The simplest scalping technique I have come across and used exclusively was the "fingertrap method." Although I am not sure who is the originator of the technique, I learned about it from DailyFx's James Stanley. There are no doubt numerous videos of his scalping sessions on YouTube and the like where you can look at what he does with this method with real-time trades. There are various subjective components to the strategy that are difficult to communicate here, so it is probably best to spend some time watching his videos to get an idea of what these are (angle of EMAs, separation between the EMAs, etc.). Although he uses the technique for trading spot forex , I can see no particular reason why it couldn't be used with /ES, /NQ, /ZB, etc., although scaling up to a position size such that you can "peel off" portions of the original position may be more difficult in some instruments than others.

From a charting standpoint, it is about as simple as you can make it and consists of two EMA's -- the 8 and 34, along with horizontal support and resistance drawn on from various time frames that might be relevant to where price is at during the scalping session.

The rules are quite basic:

1. Look at the 1H chart.
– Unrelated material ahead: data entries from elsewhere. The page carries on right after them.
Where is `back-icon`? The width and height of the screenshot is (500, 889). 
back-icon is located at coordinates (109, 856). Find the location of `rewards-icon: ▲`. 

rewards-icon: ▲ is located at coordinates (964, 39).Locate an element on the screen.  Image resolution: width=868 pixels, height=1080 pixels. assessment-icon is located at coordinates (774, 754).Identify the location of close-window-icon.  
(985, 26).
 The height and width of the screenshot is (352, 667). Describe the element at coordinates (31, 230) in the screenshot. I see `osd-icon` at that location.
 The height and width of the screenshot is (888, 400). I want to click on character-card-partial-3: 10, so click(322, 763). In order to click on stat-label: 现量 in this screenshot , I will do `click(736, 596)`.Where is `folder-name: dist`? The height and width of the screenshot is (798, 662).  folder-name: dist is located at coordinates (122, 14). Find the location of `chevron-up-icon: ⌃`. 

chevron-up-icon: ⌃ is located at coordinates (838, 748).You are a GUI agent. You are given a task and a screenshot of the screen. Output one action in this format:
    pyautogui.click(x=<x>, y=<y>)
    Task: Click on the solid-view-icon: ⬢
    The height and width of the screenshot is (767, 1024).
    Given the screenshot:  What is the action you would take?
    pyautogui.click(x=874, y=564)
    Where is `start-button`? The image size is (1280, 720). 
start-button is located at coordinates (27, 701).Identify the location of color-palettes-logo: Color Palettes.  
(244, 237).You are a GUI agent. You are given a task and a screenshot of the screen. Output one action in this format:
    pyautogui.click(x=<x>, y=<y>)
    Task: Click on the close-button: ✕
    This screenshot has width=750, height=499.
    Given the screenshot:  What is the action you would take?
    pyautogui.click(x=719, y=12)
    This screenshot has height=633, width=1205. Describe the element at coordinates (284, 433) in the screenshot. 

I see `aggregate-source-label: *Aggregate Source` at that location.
If the 8 EMA is above the 34, look to go long; if below, look for short opportunities.

2. Look at the 5 min. chart. Look for trades in the direction of the 1H trend.

3. Entries. For entries, look to enter on a break of the 8 EMA.

4. SL Management. For longs, place your SL below the last swing low on the 5 min; for shorts, above the last swing high. Assuming that price moves in the direction of your trade, move the SL in the direction of the trade so as to get to a break even stop as soon as practicable. Continue to move your SL in the direction of your trade.

5. Peel offs. To the extent you are able, peel off pieces of your trade as price moves favorably in the direction of your trade (e.g., 1/3rd after 4 ticks, 1/3rd after 8 ticks, etc.), leaving the last third to ride if your stop is at or above break even.

6. Additions to position. Consider adding to your position if you are at break even as prices moves in the direction of your original trade on breaks of the 8 EMA, moving the SL to BE for the entire position (original trade + additions) and continuing to peel off portions of your position as price moves favorably in your direction.